**Work order:**
Type out the entries below again, character for character.

════

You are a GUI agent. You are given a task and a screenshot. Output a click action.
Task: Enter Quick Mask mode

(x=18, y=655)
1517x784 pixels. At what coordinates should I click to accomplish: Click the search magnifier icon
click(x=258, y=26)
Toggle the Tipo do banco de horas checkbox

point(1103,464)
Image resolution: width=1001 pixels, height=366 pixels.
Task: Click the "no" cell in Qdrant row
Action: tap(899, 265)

════

**Response area:**
You are a GUI agent. You are given a task and a screenshot. Output a click action.
Task: Enter Quick Mask mode

(x=18, y=655)
1517x784 pixels. At what coordinates should I click to accomplish: Click the search magnifier icon
click(x=258, y=26)
Toggle the Tipo do banco de horas checkbox

point(1103,464)
Image resolution: width=1001 pixels, height=366 pixels.
Task: Click the "no" cell in Qdrant row
Action: tap(899, 265)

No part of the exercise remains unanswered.